In mathematics, sometimes expressions can be simplified, or more easily understood, by substituting a part of them with a new variable. This process is known as "variable substitution". It involves choosing a complex part of an equation and replacing it with a simpler symbol to make calculations easier.

The original problem presented is an equation involving powers of a variable, specifically terms like \( x^{-2} \) and \( x^{-1} \). To solve the equation, we can substitute \( x^{-1} \) with the simpler variable \( y \). Thus, \( x^{-2} \) becomes \( y^2 \). Now, we transform the original equation into \( y^2 - y - 12 = 0 \), simplifying our work considerably.

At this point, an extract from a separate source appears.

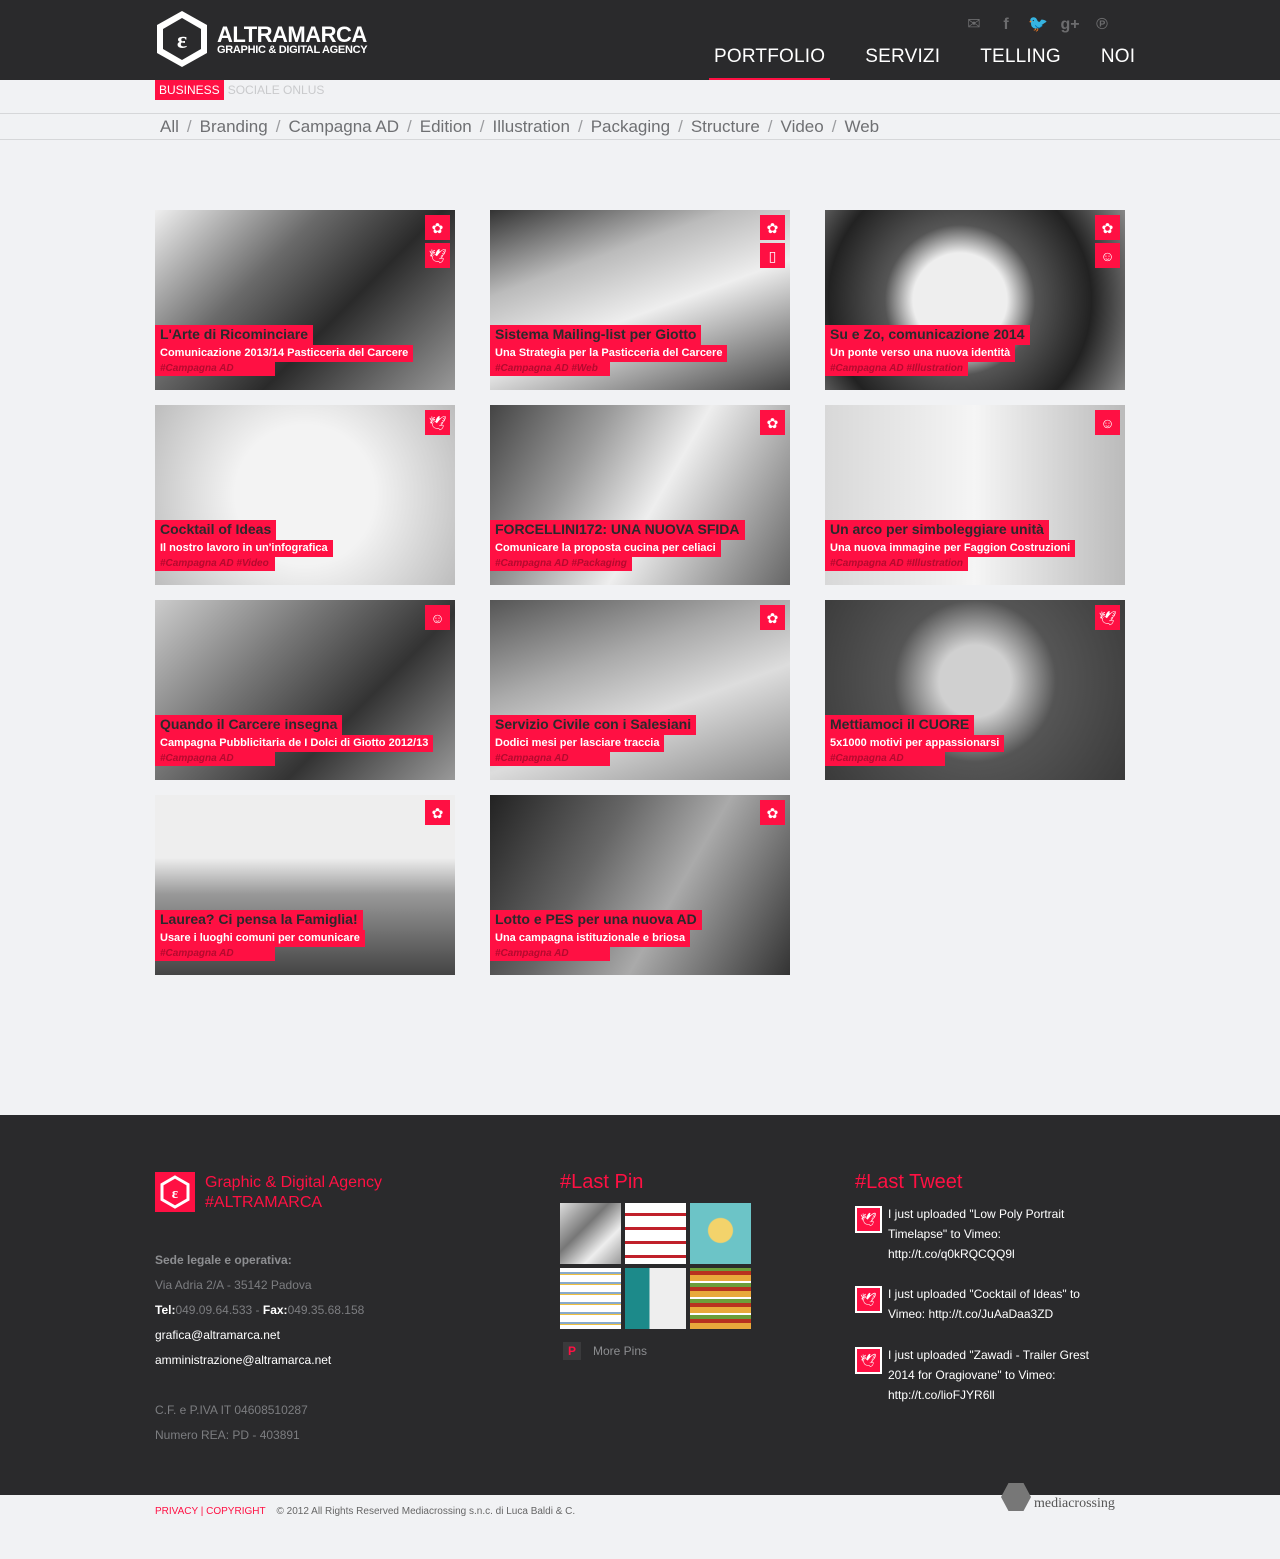  What do you see at coordinates (862, 127) in the screenshot?
I see `filter-web: Web` at bounding box center [862, 127].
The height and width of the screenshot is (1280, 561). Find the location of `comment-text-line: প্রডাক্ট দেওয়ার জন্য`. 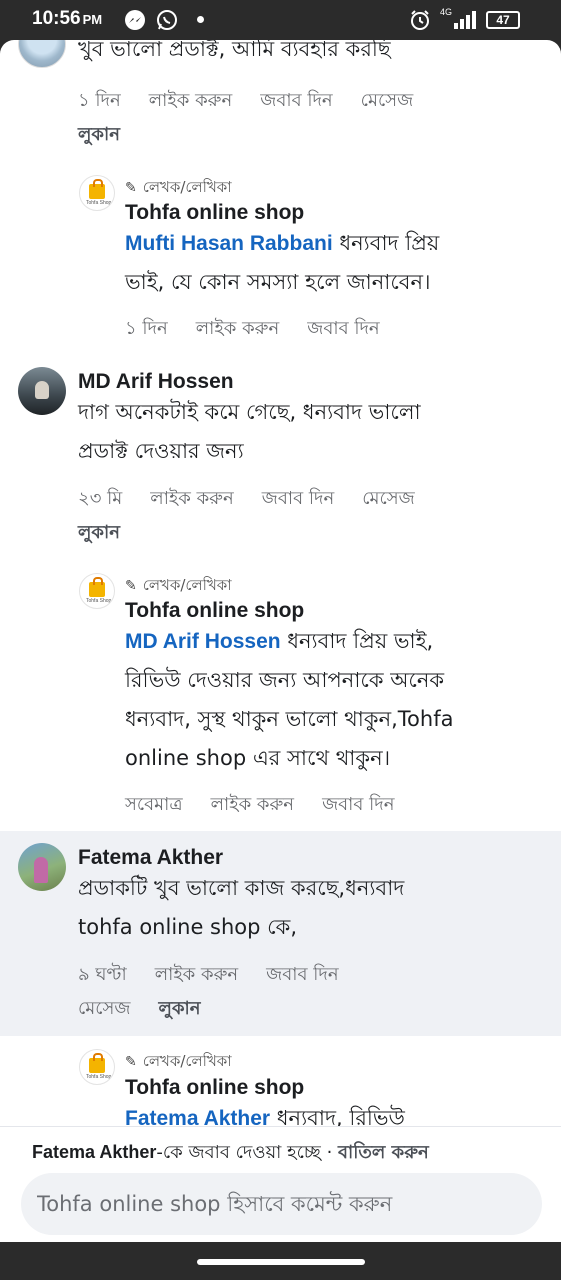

This substitution converts the given equation into a quadratic form, which can be solved using familiar methods. Essentially, by replacing complex parts with simpler variables, calculations become less daunting, and understanding the problem can be straightforward.The key reasons for variable substitution include:

• Simplifying complex expressions.
• Making equations more familiar and easier to solve.
• Reducing calculation errors.

Once we have rewritten a complex equation as a standard quadratic equation, the next step is often to solve it by factoring. A quadratic equation of the form \( ax^2 + bx + c = 0 \) can sometimes be expressed as the product of two simpler expressions. Factoring involves finding these expressions that multiply to give the original quadratic.

In the given exercise, after substitution, we derived \( y^2 - y - 12 = 0 \). The goal is to express this in the form \((y - p)(y + q) = 0\), where \( p \) and \( q \) are numbers whose product equals \(-12\) and whose sum equals \(-1\) (the coefficient of \( y \)).

The equation factors neatly into \((y - 4)(y + 3) = 0\). This implies that either \( y - 4 = 0 \) or \( y + 3 = 0 \). From which we deduce the solutions for \( y \) are 4 and -3.

Factoring quadratics allows us to break down complex equations into simple, solvable parts. It uses relationships between numbers and their properties, making it a powerful tool for solving quadratic problems effectively.

Inverse functions are essential when working with equations involving inverses or reciprocal values. An inverse of a function essentially "undoes" the action of the original function. For example, if \( y = x^{-1} \), then \( x = y^{-1} \).

In this context, after solving the quadratic in the substituted variable \( y \), the solutions \( y = 4 \) and \( y = -3 \) translate back to \( x \) using inverse functions. Specifically, since \( y = x^{-1} \), the solution for \( x \) becomes \( x = 4^{-1} = \frac{1}{4} \) and \( x = (-3)^{-1} = -\frac{1}{3} \).

This step is crucial in returning to the original variable of the problem and checking that our found solutions satisfy the initial equation. Understanding inverse relationships helps in effectively translating between different forms of equations and in solving real-world reciprocal problems.